My preference is always a snaffle. If a horse tries to run off I'll start pulling his nose around and bang my inside leg into his ribs. I might even use a riding crop behind my leg to get his attention. I will make his life miserable. Only when he's at a standstill is he allowed to straighten up. He'd better not start moving, even to sneak a step or his nose will be looking up his butt.


----------



## sarahfromsc (Sep 22, 2013)

Don't use a shank so I can't help. I'm a bosal old woman myself. But I do agree with DancingArabian that some touch up training is needed. All of us and our horses need a refresher course here and there. No disrespect to you or your horse!


----------



## DancingArabian (Jul 15, 2011)

No one said that your horse is a bad horse. I certainly didn't say he was! However he is not a *respectful* horse - if he was, he would stop reliably. There is no reason to get angry or feel defensive. Lots of us here have horses with training issues that we're working on. No one said your horse is green or anything - and it's not a bad thing if he is.

Your horse will stop when you teach him to respect your aids. The fact that he knows his stuff means that he's also going to know how to get away with naughty behavior. Going back to basics is something most if not all of us have to do at some point or another.

So simply put, you have to teach your horse that you are in charge and to respect your aids. Going back to basics with the halt transitions and groundwork will teach him this without putting you in danger.

I do not think he needs a shanked bit to solve this problem. It's definitely something you can correct without it.
_Posted via Mobile Device_


----------



## gssw5 (Jul 30, 2013)

Learn how to do a one rein stop correctly, then practice, practice and practice until you and your horse are comfortable doing it. Get so it is second nature to use one rein to stop, you should not be pulling back with both reins to stop anyway. It gives your horse the opportunity to ignore you. Whether or not you use a bit or a hackamore not stopping even once is dangerous, much less running across a road. 

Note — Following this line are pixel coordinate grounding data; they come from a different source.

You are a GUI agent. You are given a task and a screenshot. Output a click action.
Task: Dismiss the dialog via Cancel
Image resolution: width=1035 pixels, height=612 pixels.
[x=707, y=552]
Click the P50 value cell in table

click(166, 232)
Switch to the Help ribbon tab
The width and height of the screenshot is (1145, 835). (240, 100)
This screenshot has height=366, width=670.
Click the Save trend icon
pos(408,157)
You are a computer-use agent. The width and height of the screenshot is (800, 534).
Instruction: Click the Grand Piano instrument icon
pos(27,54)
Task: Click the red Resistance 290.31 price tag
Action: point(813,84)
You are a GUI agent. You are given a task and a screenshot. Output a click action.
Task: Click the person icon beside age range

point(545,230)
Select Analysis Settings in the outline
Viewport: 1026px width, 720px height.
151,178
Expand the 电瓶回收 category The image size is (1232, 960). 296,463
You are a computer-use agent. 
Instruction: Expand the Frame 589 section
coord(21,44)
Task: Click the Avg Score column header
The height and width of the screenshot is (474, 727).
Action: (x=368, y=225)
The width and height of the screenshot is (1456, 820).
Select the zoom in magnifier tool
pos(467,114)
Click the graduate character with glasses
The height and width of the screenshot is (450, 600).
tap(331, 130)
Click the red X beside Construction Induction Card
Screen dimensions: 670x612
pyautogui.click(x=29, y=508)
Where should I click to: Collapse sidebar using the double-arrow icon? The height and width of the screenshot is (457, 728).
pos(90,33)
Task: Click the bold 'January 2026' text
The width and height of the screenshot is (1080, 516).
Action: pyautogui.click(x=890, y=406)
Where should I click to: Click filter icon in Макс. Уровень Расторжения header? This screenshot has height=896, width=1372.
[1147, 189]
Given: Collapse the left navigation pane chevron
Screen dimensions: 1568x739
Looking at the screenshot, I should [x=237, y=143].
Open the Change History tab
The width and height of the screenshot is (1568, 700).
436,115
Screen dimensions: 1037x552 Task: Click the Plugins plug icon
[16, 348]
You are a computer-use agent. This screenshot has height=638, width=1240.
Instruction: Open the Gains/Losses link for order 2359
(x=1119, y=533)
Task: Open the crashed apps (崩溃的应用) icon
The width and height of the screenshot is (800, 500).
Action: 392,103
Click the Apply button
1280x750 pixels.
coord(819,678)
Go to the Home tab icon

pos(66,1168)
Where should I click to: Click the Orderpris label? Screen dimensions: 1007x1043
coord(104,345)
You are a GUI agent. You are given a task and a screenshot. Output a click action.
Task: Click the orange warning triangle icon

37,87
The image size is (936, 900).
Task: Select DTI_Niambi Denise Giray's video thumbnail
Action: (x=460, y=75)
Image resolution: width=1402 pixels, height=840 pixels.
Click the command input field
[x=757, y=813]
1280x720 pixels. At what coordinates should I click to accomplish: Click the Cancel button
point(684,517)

The first thing all my horses learn is one rein stop, the first thing my kids learned was a one rein stop. Just last week we were trail riding and my daughter was leading, her horse spooked at something, spun and went to bolt she picked up one rein pulled his nose to her boot the horse stopped. Since horses are flight animals my horse and my other daughters horse all moved into flight mode out of habit we both picked up one rein and bent out horses around we all took a breath and we moved on. We could have really gotten into a wreck if the first horse had continued running into the line of horses following him. Learn a one rein stop it will save your butt at some point. Remember bend is your friend.


----------



## bsms (Dec 31, 2010)

There is nothing magic about a one rein stop. Without lots of training, a horse will blow thru it just like a 'two rein' stop. A horse can gallop full speed with his nose at your knee.

Pulling back with both reins is great in a curb bit, not so useful in a snaffle.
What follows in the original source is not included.